Epithelial Pathobiology and Mucosal Inflammation Research Unit, Department of Pathology and Laboratory Medicine, Emory University, Atlanta, Georgia, USA.
Mucosal Immunol. 2013 Jan;6(1):136-45. doi: 10.1038/mi.2012.57. Epub 2012 Jul 4.
The molecular mechanisms that restore intestinal epithelial homeostasis during colitis are incompletely understood. Here, we report that during intestinal inflammation, multiple inflammatory cytokines promote the activity of a master regulator of cell proliferation and apoptosis, serine/threonine kinase CK2. Enhanced mucosal CK2 protein expression and activity were observed in animal models of chronic colitis, particularly within intestinal epithelial cells (IECs). The in vitro treatment of intestinal epithelial cell lines with cytokines resulted in increased CK2 expression and nuclear translocation of its catalytic α subunit. Similarly, nuclear translocation of CK2α was a prominent feature observed in colonic crypts from individuals with ulcerative colitis and Crohn's disease. Further in vitro studies revealed that CK2 activity promotes epithelial restitution, and protects normal IECs from cytokine-induced apoptosis. These observations identify CK2 as a key regulator of homeostatic properties of the intestinal epithelium that serves to promote wound healing, in part through inhibition of apoptosis under conditions of inflammation.

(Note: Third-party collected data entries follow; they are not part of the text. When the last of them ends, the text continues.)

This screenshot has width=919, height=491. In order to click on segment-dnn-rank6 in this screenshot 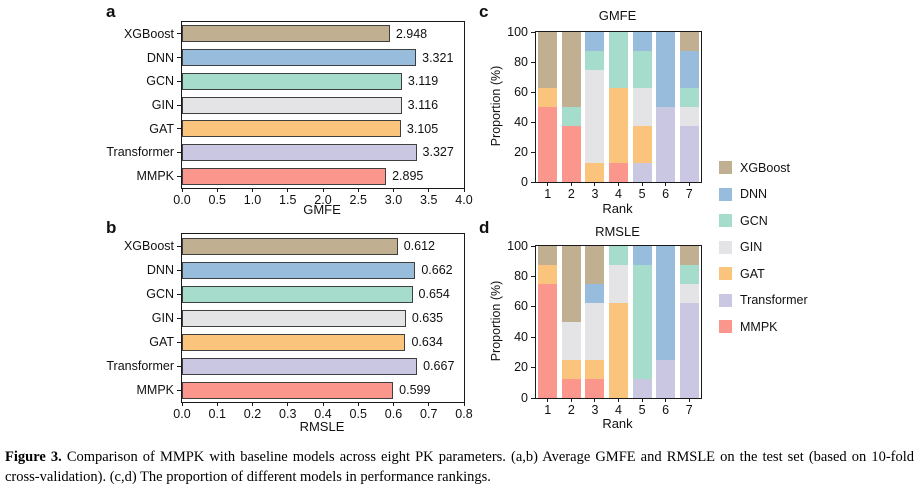, I will do `click(666, 303)`.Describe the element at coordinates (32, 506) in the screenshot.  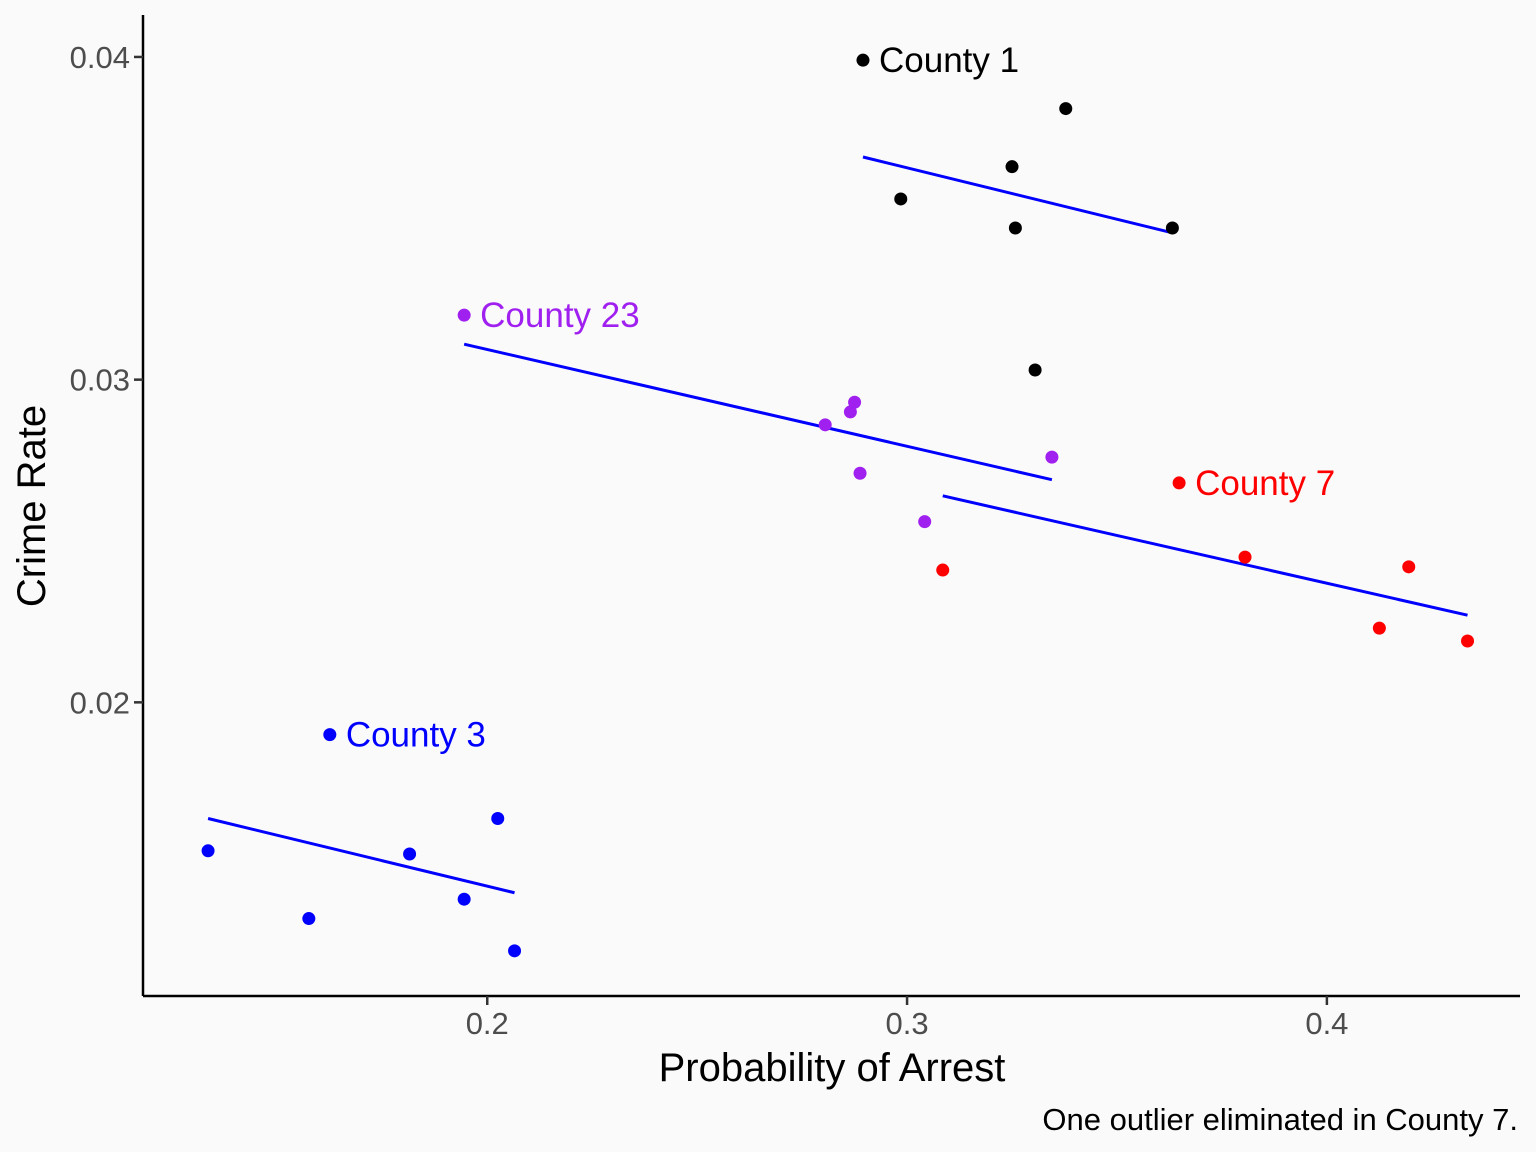
I see `y-axis-title: Crime Rate` at that location.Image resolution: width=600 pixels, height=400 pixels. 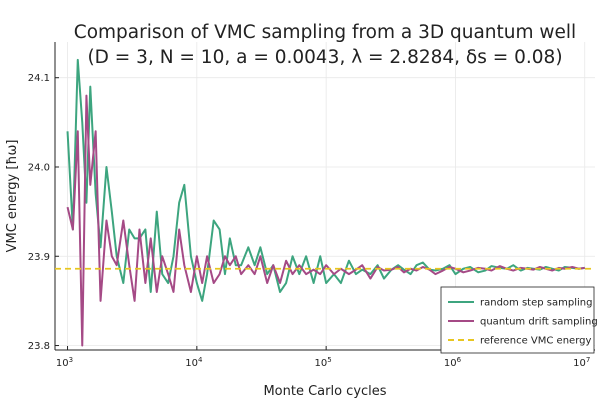 What do you see at coordinates (39, 258) in the screenshot?
I see `y-tick-label: 23.9` at bounding box center [39, 258].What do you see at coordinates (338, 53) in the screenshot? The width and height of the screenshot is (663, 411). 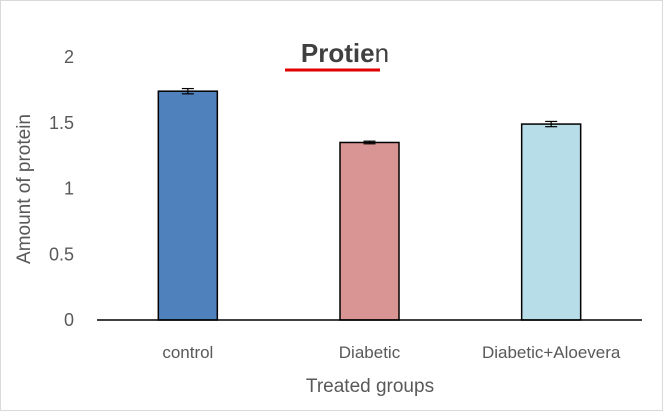 I see `chart-title-bold: Protie` at bounding box center [338, 53].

在结肠炎过程中,恢复肠道上皮细胞稳态的分子机制尚不完全清楚。在这里,我们报告在肠道炎症期间,多种炎症细胞因子促进细胞增殖和凋亡的主调控因子丝氨酸/苏氨酸激酶 CK2 的活性。在慢性结肠炎的动物模型中观察到粘膜 CK2 蛋白表达和活性增强,特别是在肠上皮细胞(IECs)中。细胞因子体外处理肠上皮细胞系导致 CK2 表达增加和其催化α亚基的核易位。同样,在溃疡性结肠炎和克罗恩病患者的结肠隐窝中也观察到 CK2α的核易位是一个突出的特征。进一步的体外研究表明,CK2 活性促进上皮修复,并保护正常的 IEC 免受细胞因子诱导的凋亡。这些观察结果表明 CK2 是肠道上皮细胞稳态特性的关键调节剂,有助于促进伤口愈合,部分通过在炎症条件下抑制细胞凋亡。